Figure 1: course banner

Figure 2

Vector Space Models

Vector spaces are fundamental in many applications in NLP. If we were to represent a word, document, tweet, or any form of text, we will probably be encoding it as a vector. These vectors are important in tasks like information extraction, machine translation, and chatbots. Vector spaces could also be used to help we identify relationships between words as follows:

We eat cereal from a bowl
We buy something and someone else sells it

“We shall know a word by the company it keeps”. – J.R. Firth

When we are learning these vectors, we usually make use of the neighboring words to extract meaning and information about the center word. If we were to cluster these vectors together, we will see that adjectives, nouns, verbs, etc. tend to be near one another. Another aspect of the vector space representation, is that synonyms and antonyms are also very close to one another. This is because we can easily interchange them in a sentence and they tend to have similar neighboring words!

Word-by-Word and Word By Document

We now delve into constructing vector word representations, based off a co-occurrence matrix. Specifically, depending on the task we are trying to solve, we can choose from several possible designs.

Word by word Design

We will start by exploring the word by word design. Assume that we are trying to come up with a vector that will represent a certain word. One possible design would be to create a matrix where each row and column corresponds to a word in your vocabulary. Then we can iterate over a document and see the number of times each word shows up next each other word. We can keep track of the number in the matrix. In the video I spoke about a parameter K.

We can think of K as the window size for the context which determines if two words are considered adjacent according to Firth’s law.

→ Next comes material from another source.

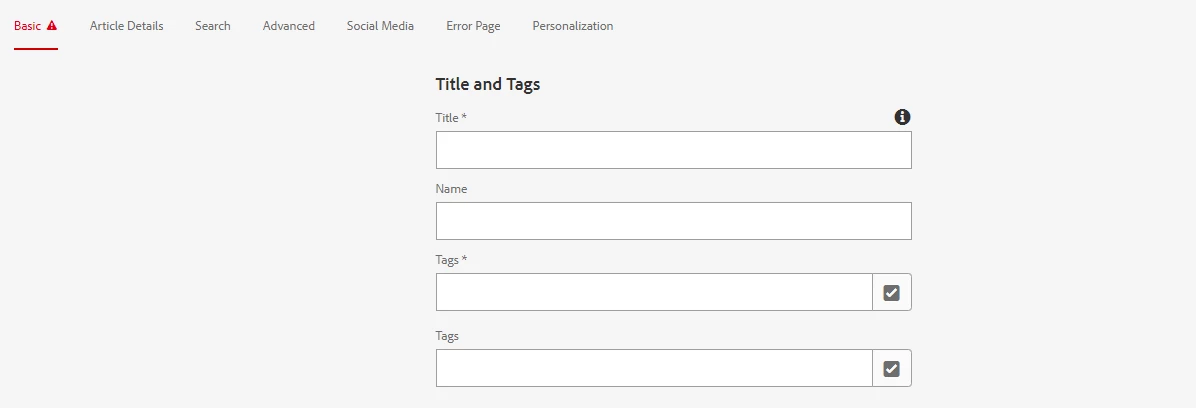Select the Social Media tab
Screen dimensions: 1196x408
[380, 26]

In the example above, we can see how we are keeping track of the number of times words occur together within a certain distance k. At the end, we can represent the word data, as a vector v=[2,1,1,0].

Word by Document Design

We can now apply the same concept and map words to documents. The rows could correspond to words and the columns to documents. The numbers in the matrix correspond to the number of times each word showed up in the document.

In the example above, we can see how we are keeping track of the number of times words occur together within a certain distance k.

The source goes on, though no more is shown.